São carismas que constroem o povo de Deus (p. 116).Depois disso, Alberto Parra reconstitui a história da sacerdotalização dos ministérios no decorrer da
história. A volta ao Antigo Testamento começou bem cedo apesar de Jesus e da
primeira geração de apóstolos. Desta história
resultaria uma relativização geral dos ministérios ditos ordenados ou
hierárquicos. O autor não estabelece nenhuma comparação entre os ministérios
leigos e ordenados. Não diz se os primeiros excluem os segundos, ao contrário
da tradição ocidental em que os segundos excluem os primeiros. Em todo caso,
há um mal-estar generalizado, porque está claro que a doutrina da ChL que é a
doutrina do Direito canônico, can 230 # 1, vem sendo superada pela prática. A questão dos
ministérios está no centro da questão da estrutura gregoriana e da busca da
alternativa. Os ministérios leigos fornecem a ocasião em que se coloca o
problema eclesiológico. Muito vai depender da liberdade com que atuem os
ministros leigos. Se os ministérios
manifestam a novidade e a criatividade do Espírito Santo, poderão ser a força
que empurrará a Igreja para uma reforma das estruturas. Se se transformarem em
agentes burocráticos, não poderão mudar nada.

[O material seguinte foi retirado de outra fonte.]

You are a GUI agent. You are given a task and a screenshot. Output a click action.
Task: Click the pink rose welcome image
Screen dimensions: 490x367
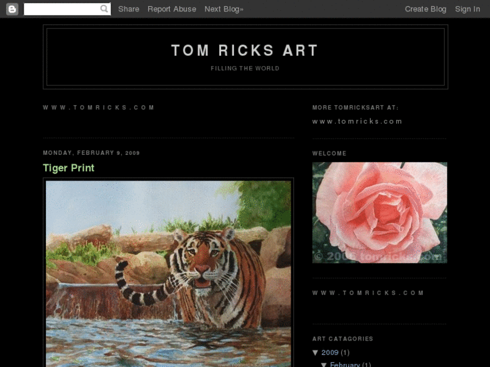[379, 212]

3. Os carismas dos religiosos
A CLAR dirigiu
uma longa história de reflexão sobre a vida religiosa no contexto da teologia
da libertação e das comunidades eclesiais de base. A reflexão teve por objeto central
as pequenas comunidades ou comunidades inseridas no mundo popular. Nos primeiros
tempos, até Puebla, a CLAR promoveu estudos e orientações inspiradas no tema
conciliar de carisma do fundador. A vida religiosa seria uma missão especial na
Igreja, uma força de renovação da Igreja e um sinal do reino de Deus para o mundo
de acordo com o carisma próprio dos fundadores. Desta maneira a reflexão
permanece ligada aos Institutos religiosos reconhecidos oficialmente.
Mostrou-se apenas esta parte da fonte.